Football, Kangaroos and e-Learning
This month, Wired magazine ran this article about the effect EA’s Madden NFL series has had on professional football. Rookies have grown up playing football simulations and now have a knowledge and understanding of the game never seen before in new players. This reminded me of my own time tossing the ol’ virtual pigskin.
As you remember, the Akron University Zips football program won the BCS National Championship in 2003 and 2004. Or at least they did in my dorm room. For a two-year period in college, I suffered from a severe addiction to EA Sports’ NCAA Football (the college variant of Madden NFL). I’m terrible at sports. I don’t enjoy watching them all that much. But NCAA Football became a life-consuming, mood-altering experience that took me from total football naiveté to intimate familiarity with facets of football I never even knew existed.

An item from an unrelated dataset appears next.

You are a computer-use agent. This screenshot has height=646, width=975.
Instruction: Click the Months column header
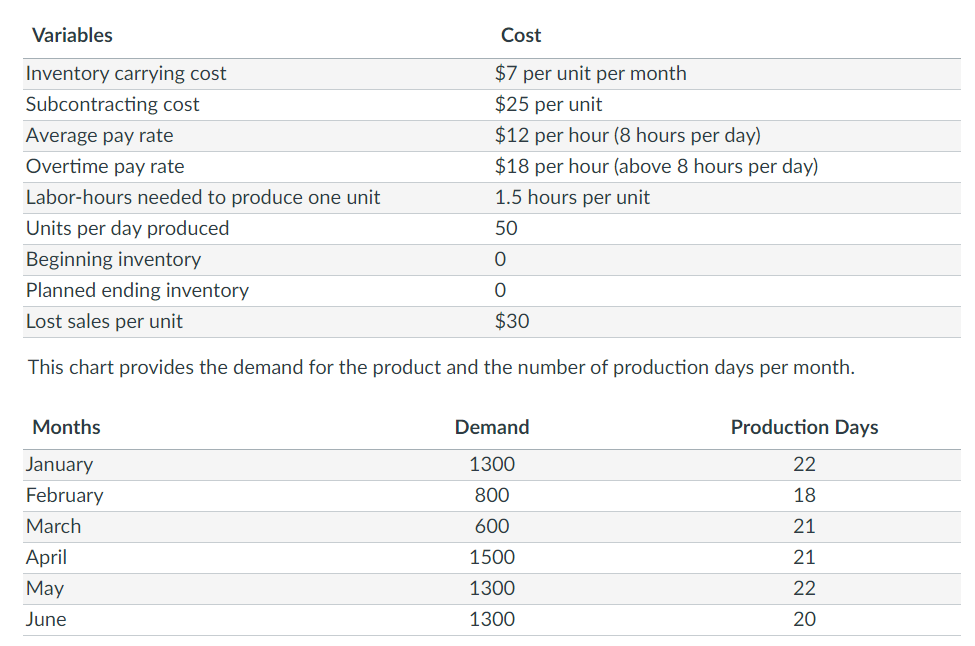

In sixth grade I expressed mild interest in playing Little League football, which my mother promptly shot down as she dropped me off at rehearsal for a community theatre production of The Velveteen Rabbit. That’s as close as I ever got to playing real football. Years later, I started playing NCAA Football and became hooked. I took charge of the Akron Zips, my parents’ football-challenged alma mater. In case you were wondering, they’re called the “Zips” because the zipper was invented in Akron. This is also the reason the mascot, Zippy the Kangaroo, has a zipper pouch. I became well-versed in offensive formations, the appropriate occasions for zone defenses, and the subtleties of clock management. The Zips rocketed to national prominence. I lived and died by their conference ranking. When my roommate beat me and ended my perfect season, I refused to speak to him. (I still won the Heisman, so whatever.) Despite being unable to throw a spiral to save my life, I had become a knowledgeable, bloodthirsty Division I college football coach.
If I sat down and watched college football games in the hopes of understanding play formations, I never would have gotten it. If I stared at a playbook for days, there would have been even less of a chance that I would have understood anything. And beyond the basic ineffectiveness of it, I don’t want to watch that much football or even glance at a playbook. But by playing a deep simulation with competition and stakes, I became an expert in something I didn’t even know I wanted to be an expert in. If the game could teach me so much, imagine what it would do for someone who actually plays football.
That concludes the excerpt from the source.